Nevertheless, the binding of the probe proved the CF gene was present in the specific sequence of nucleotide bases being analyzed. The isolated gene was proven to be responsible for causing CF by comparing its base pair sequence to the same sequences base pair in a non-affected cell. The entire CF cDNA sequence is approximately 6,000 nucleotides long. In those 6,000, three base pairs were found to be missing in affected cells, all three were in exon (coding sequence) #10. This absence effects the loss of a phenylalanine residue and accounts for seventy percent of the CF mutations.

In addition to this three base pair deletion pattern, up to 200 different mutations have since been discovered in the gene accounting for CF, all to varying degrees. Treatment for CF varies greatly from case to case, but is usually substantial enough to double a patients lifespan (most untreated cases die by age thirteen. ) One method is to provide missing chemicals to the epithelial cells (inner nose, throat, and lung surface), such as adenosine 3′,5′-monophosphate (cAMP), or the nucleotide triphosphates ATP or UTP.

This has been proven to raise the rate of Cl- secretion (in CFTRs) by removing a layer of fluid common to CF patients from the respiratory tract. Chloride conductance channels have dramatic transfer potentials. Specifically, one channel can conduct from 1,000,000 to 100,000,000 ions per second. This is particularly impressive when considering the fact that there are not many channels present on cells to perform these tasks. As a result of this, a mutation of one channel or even a partial mutation of a channel, that causes a decrease in the percentage of channel openings, can exert a major effect.

Accordingly, even the mildest of treatments altering the cystic fibrosis Transmembrane Conductance Regulator in CF afflicted people can lead to significant improvements in an individuals health. The most fascinating treatment that has been attempted is to administer solutions of genetically engineered cold viruses, in aerosol form, into the nasal passages and lungs of those infected with CF. This is done in hopes that the virus will transport corrected copies of the mutated gene into the affected person’s airways so it can replace the mutated nucleotides.

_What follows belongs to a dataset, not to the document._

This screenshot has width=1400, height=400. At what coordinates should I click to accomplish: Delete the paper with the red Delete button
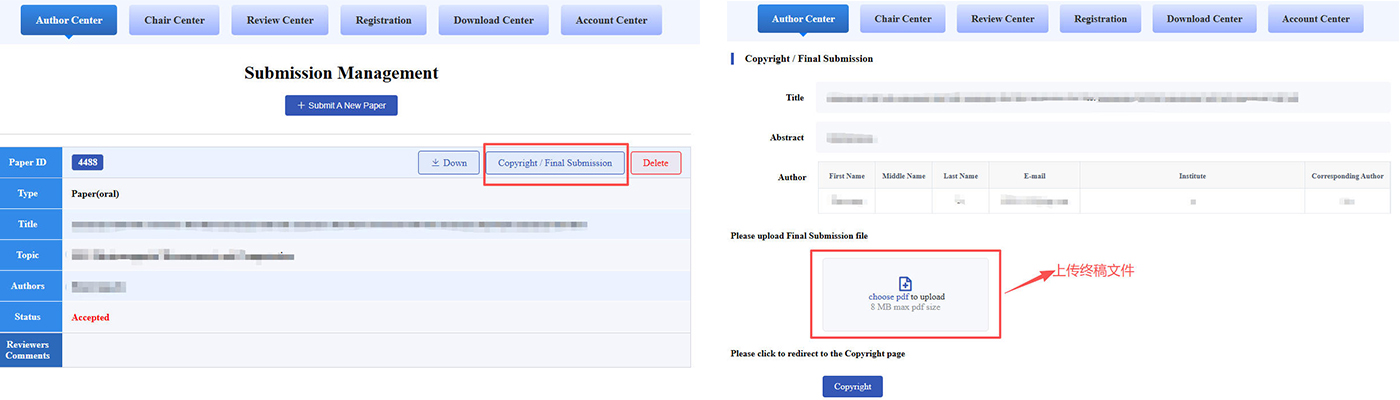pos(656,163)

This known as gene therapy. A drastically different approach taken in an attempt to cure cystic fibrosis, performed as a method of preventive medicine, involves correcting the disease while the affected “person” is still an embryo. Test tube fertilization from affected parents and gene diagnosis during embryonic development can be accomplished through a biopsy of a cleavage-stage embryo and amplification of DNA from single embryonic cells. After this treatment, only unaffected embryos would be selected for implantation into the uterus.

Unfortunately however, affected embryos would be discarded. These treatments are all remarkable breakthroughs in medical science and provide geneticists with a highly positive outlook, but they are nowhere near the miracles yet to come with more research. Since cystic fibrosis is the most common lethal genetic disorder among Caucasians, intense research efforts towards better treatments and its cure are invaluable. The discoveries made from researching this disease may very well help the treatment or cure of other, unrelated diseases.